Blast in Kenya church kills child, injures 7 others

Police inspect the scene of a grenade blast in a Nairobi church on Sunday, September 30. (Photo Nam News Network)

Originally published in Christian Post

A 9-year-old boy was killed and several others were hurt in a grenade attack on a children’s Sunday school class in Kenya’s capital Nairobi on Sunday morning. Two of the injured are said to be critical.

The children were attending a Sunday school class at 10:30 am when a hand grenade thrown into the Anglican Church of Kenya (ACK) St Polycarp church in the Pagani area in Nairobi exploded, Morning Star News, a newly opened US-based news agency focusing on Christian persecution, reported, quoting a source who visited the site.

Pagani is next to Nairobi’s largely Somali-immigrant area of Eastleigh.

Four injured children were admitted to Kenyatta National Hospital, according to CNN. Two of them were critically wounded. Another three people had been released from the hospital. The children were between the ages of 7 and 10.

The child who died had not been identified by local media or authorities.

The attack reportedly involved two explosions. “I just heard two loud explosions and then everything went quiet before screams erupted,” Faid Kassim, who resides in an estate near the church, stated, according to local media.

While no one had claimed responsibility, it is suspected that the attack could be an act of retaliation by sympathizers of al-Shabaab in neighboring Somalia, where Kenyan forces are involved in fighting the Islamist militant group.

Al-Shabaab, whose real name is Harakat al-Shabaab al-Mujahideen (Mujahideen Youth Movement), is an al-Qaida-linked terror group that controls and runs a de facto “government” in most of southern Somalia.

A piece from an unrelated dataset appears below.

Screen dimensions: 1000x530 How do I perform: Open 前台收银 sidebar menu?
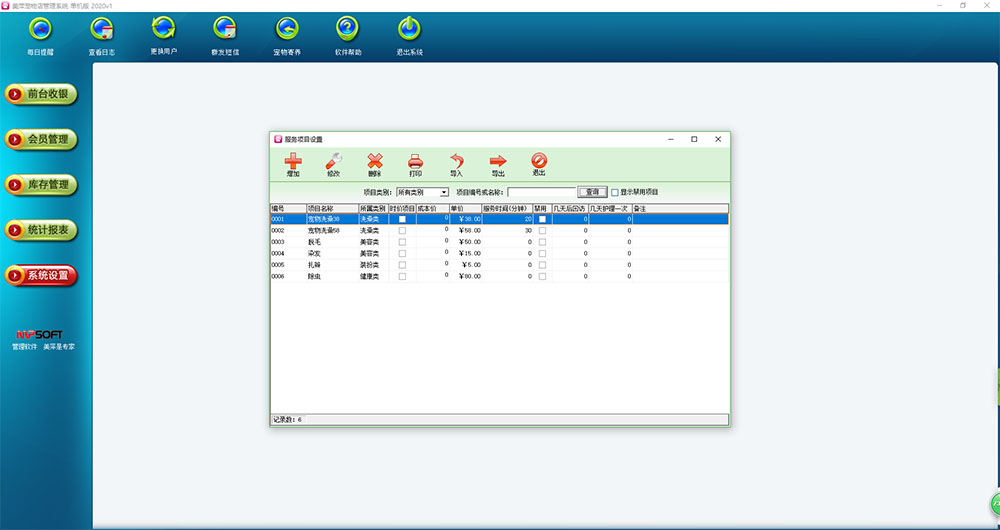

“Two years ago, Furthering Gospel Fellowship near a garage in Eastleigh that was used by Ethiopians, Eritreans and even Somali Christians was demolished by Muslims using a bulldozer,” Morning Star News quoted the leader of an underground church in Eastleigh as saying. “The churches in Eastleigh and the underground fellowship feel threatened. We need prayers, because our lives are at risk.”

Meanwhile, the Kenya Defence Forces tweeted on Sunday, saying their personnel and Somali troops had taken control of police headquarters, a radio station and a seaport of the port city of Kismayo in Somalia.

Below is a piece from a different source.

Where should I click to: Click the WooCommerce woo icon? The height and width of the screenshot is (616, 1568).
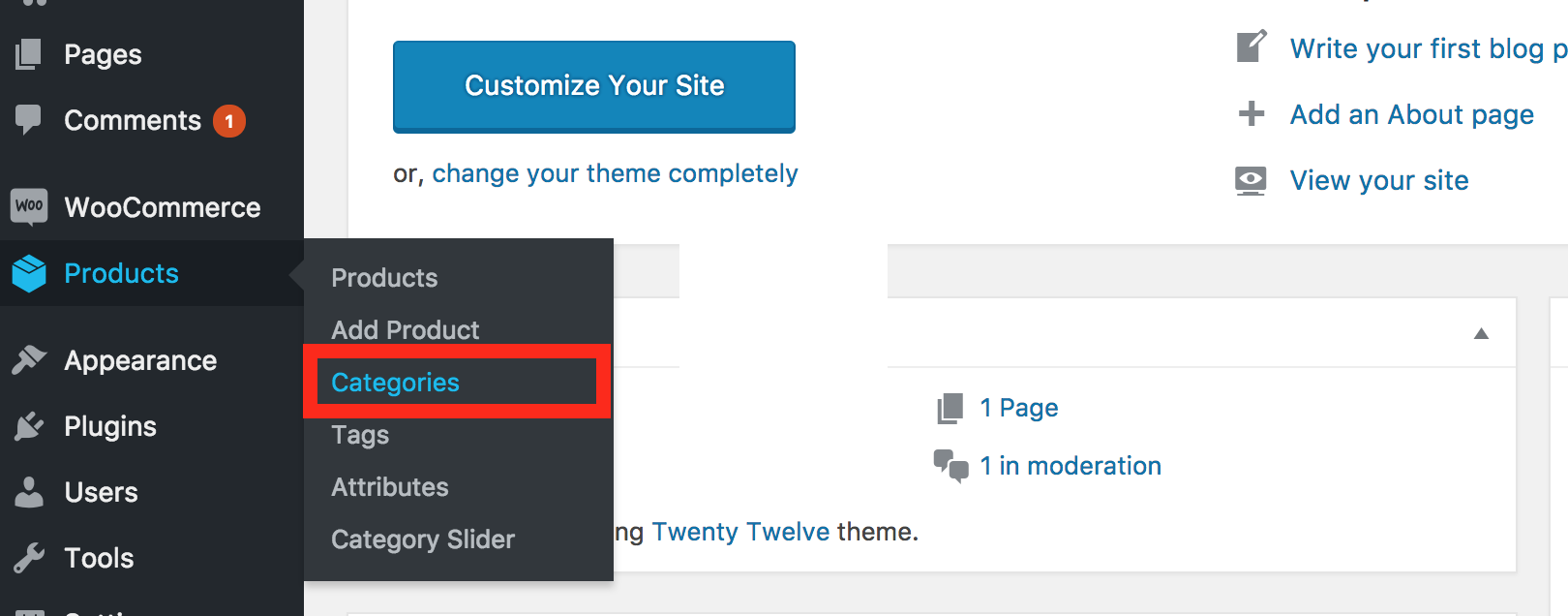29,206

The al-Shabaab splintered from a now defunct group of Sharia courts, the Islamic Courts Union. It is seeking to overthrow the Transitional Federal Government, created in 2004 and supported by the African Union, the United Nations and the United States. Since the outbreak of the 1991 civil war which overthrew President Siad Barre’s regime, most parts of Somalia have had no formal government. The transitional government controls only a small part of the country.